== Source excerpt ==
<<<<
Echo Team · Joy Future Academy, JD · June 2026 · CC BY 4.0

Echo-Memory
A Controlled Study of Memory in Action World Models

When the camera leaves and returns, which memory keeps the same world instead of a plausible but different scene?

Controlled memory ablations on a shared Wan action-to-video stack — reproducible rows, evaluation scripts, and qualitative revisit panels.

Authors & affiliations

Wayne King, Zeyue Xue, Yuxuan Bian, Jie Huang, Haoran Li, Yaowei Li, Yaofeng Su, Yuming Li, Haoyu Wang, Shiyi Zhang, Songchun Zhang, Yuwei Niu, Sihan Xu, Junhao Zhuang, Haoyang Huang, Nan Duan

HKU · Joy Future Academy, JD · CUHK · PKU · Fudan · Tsinghua · HKUST · UMich

01 · Overview

One backbone, one protocol — only memory changes.

Echo-Memory holds the video backbone, training recipe, and data protocol fixed, and swaps only the memory module. The goal is to separate replay fidelity from return memory when the camera leaves and comes back to the same place.

  • Shared stack — chunk-wise action-conditioned world generation on Wan.
  • Controlled variable — Context, Compression, Spatial, or State-Space memory.
  • Three probes — replay metrics, in-domain 180° loop, open-domain edited return.
  • Release — ablation scripts, GT replay, revisit assets, and paper-aligned figures.
Echo-Memory framework overview
Controlled memory study over chunk-wise action-world generation. Click to expand

02 · Memory Design

Context · Compression · Spatial · State-Space

All variants plug into the same write–read interface; we only change what is stored and how history is retrieved. A no-memory I2V floor re-generates from the first frame as a lower bound.

Context

Raw recent frames at K = 1, 5, or 20 chunks — tests whether longer windows alone stop drift.

Compression

Learned compact tokens at ratio r = 4 — history without growing raw-frame storage.

Spatial

Explicit spatial read/write state — targets layout, object pose, and viewpoint carry.

State-Space

Block-wise SSM updates — recurrent carry beyond short context windows on revisit.
>>>>
== Data entries ==
<<<<
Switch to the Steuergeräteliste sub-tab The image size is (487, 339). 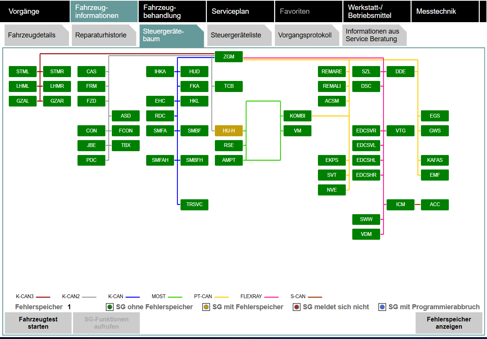coord(236,35)
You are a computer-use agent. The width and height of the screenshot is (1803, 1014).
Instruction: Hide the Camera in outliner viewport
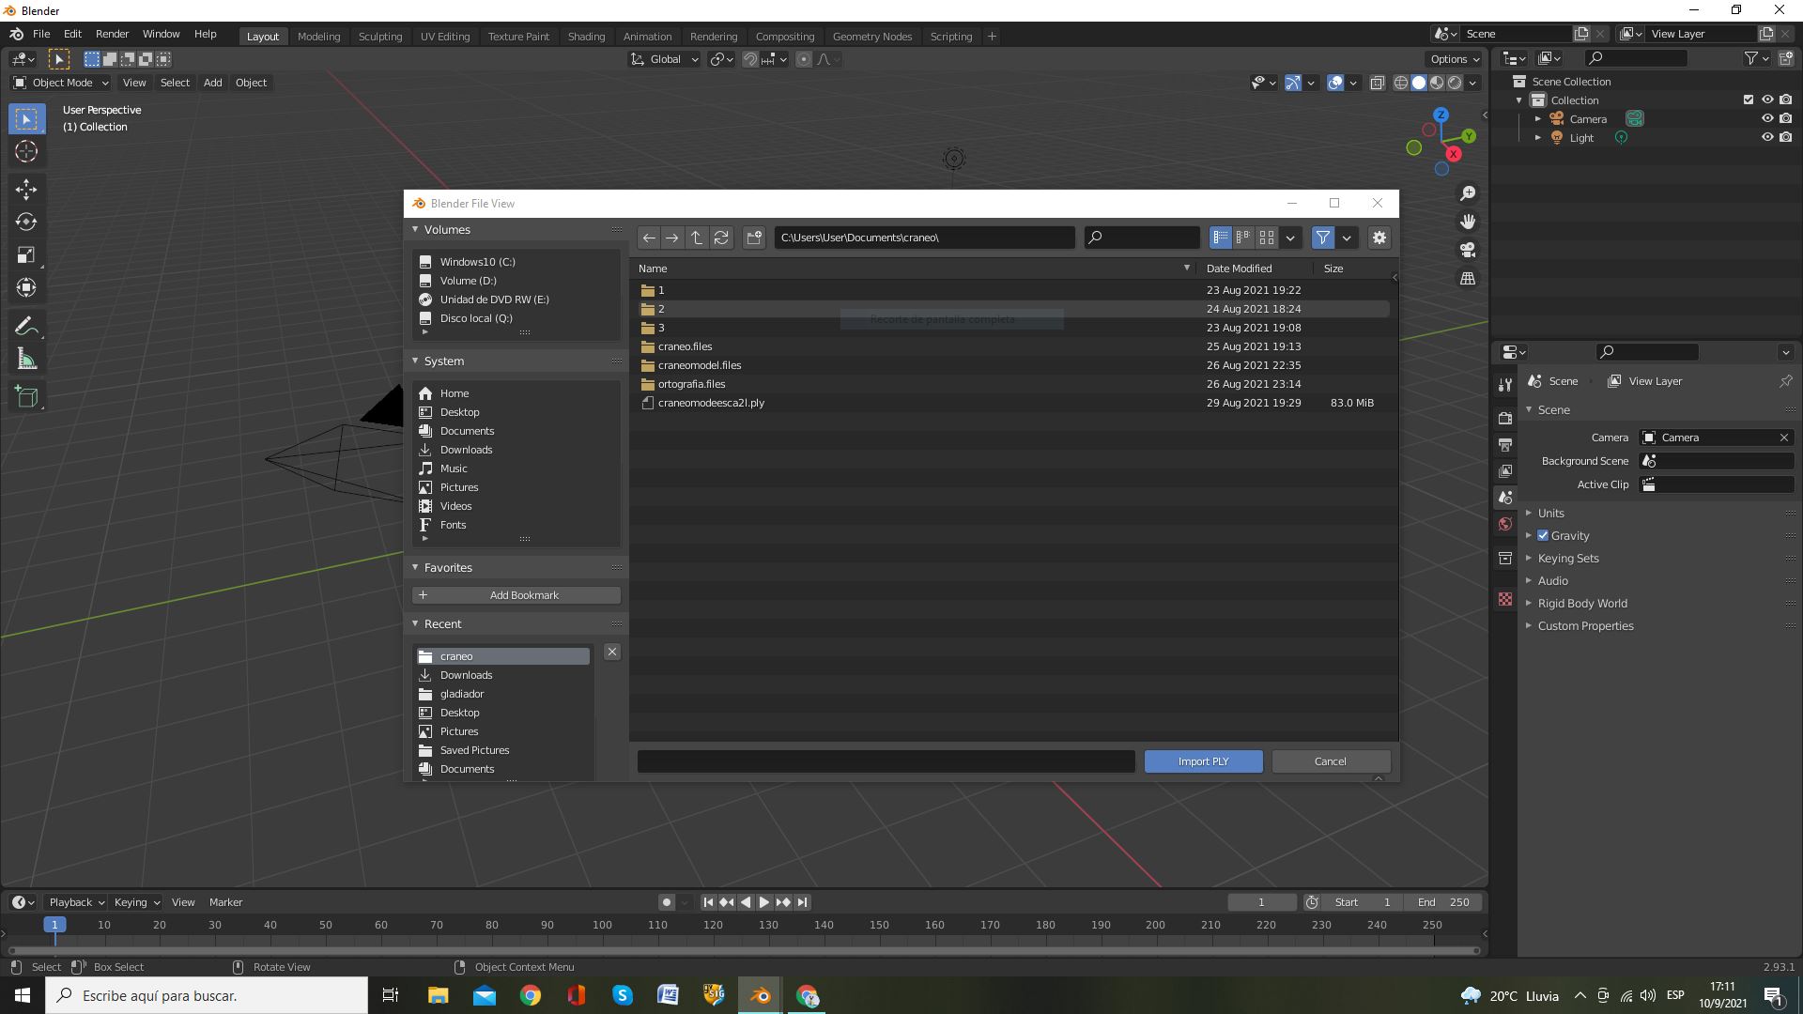point(1766,118)
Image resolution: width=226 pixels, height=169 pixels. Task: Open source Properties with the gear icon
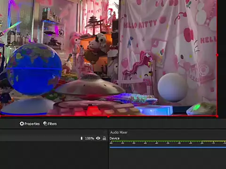click(x=30, y=124)
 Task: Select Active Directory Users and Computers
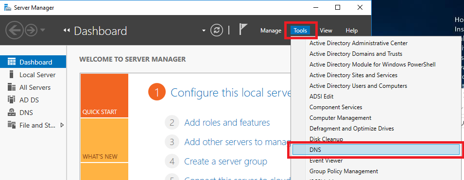[x=358, y=86]
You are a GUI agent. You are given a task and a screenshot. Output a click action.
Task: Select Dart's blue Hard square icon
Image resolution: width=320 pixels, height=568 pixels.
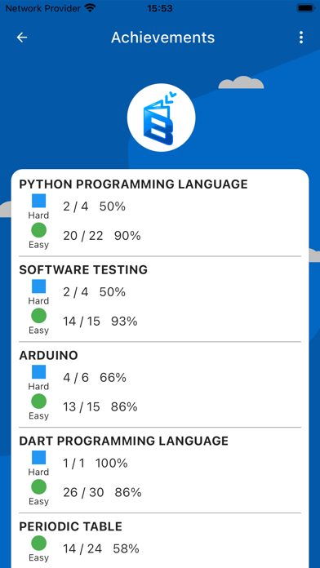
>>>>
== Written exercise 1 ==
Decide whether each statement agrees with the Echo-Memory page. Answer yes or no for each, and quote the words from the page that settle it.
(a) The no-memory I2V floor re-generates from the first frame.
(b) Compression memory uses learned compact tokens at ratio r = 8.
(c) Echo-Memory changes the training recipe along with the memory module.
== Written exercise 2 ==
Repeat the passage of the Echo-Memory page word for word, from "Wayne King, Zeyue" to "generation on Wan.".
The data has no part in this exercise.

== Correct result 1 ==
(a) Yes: "A no-memory I2V floor re-generates from the first frame as a lower bound."
(b) No: "Learned compact tokens at ratio r = 4"
(c) No: "holds the video backbone, training recipe, and data protocol fixed, and swaps only the memory module."

== Correct result 2 ==
Wayne King, Zeyue Xue, Yuxuan Bian, Jie Huang, Haoran Li, Yaowei Li, Yaofeng Su, Yuming Li, Haoyu Wang, Shiyi Zhang, Songchun Zhang, Yuwei Niu, Sihan Xu, Junhao Zhuang, Haoyang Huang, Nan Duan

HKU · Joy Future Academy, JD · CUHK · PKU · Fudan · Tsinghua · HKUST · UMich

01 · Overview

One backbone, one protocol — only memory changes.

Echo-Memory holds the video backbone, training recipe, and data protocol fixed, and swaps only the memory module. The goal is to separate replay fidelity from return memory when the camera leaves and comes back to the same place.

  • Shared stack — chunk-wise action-conditioned world generation on Wan.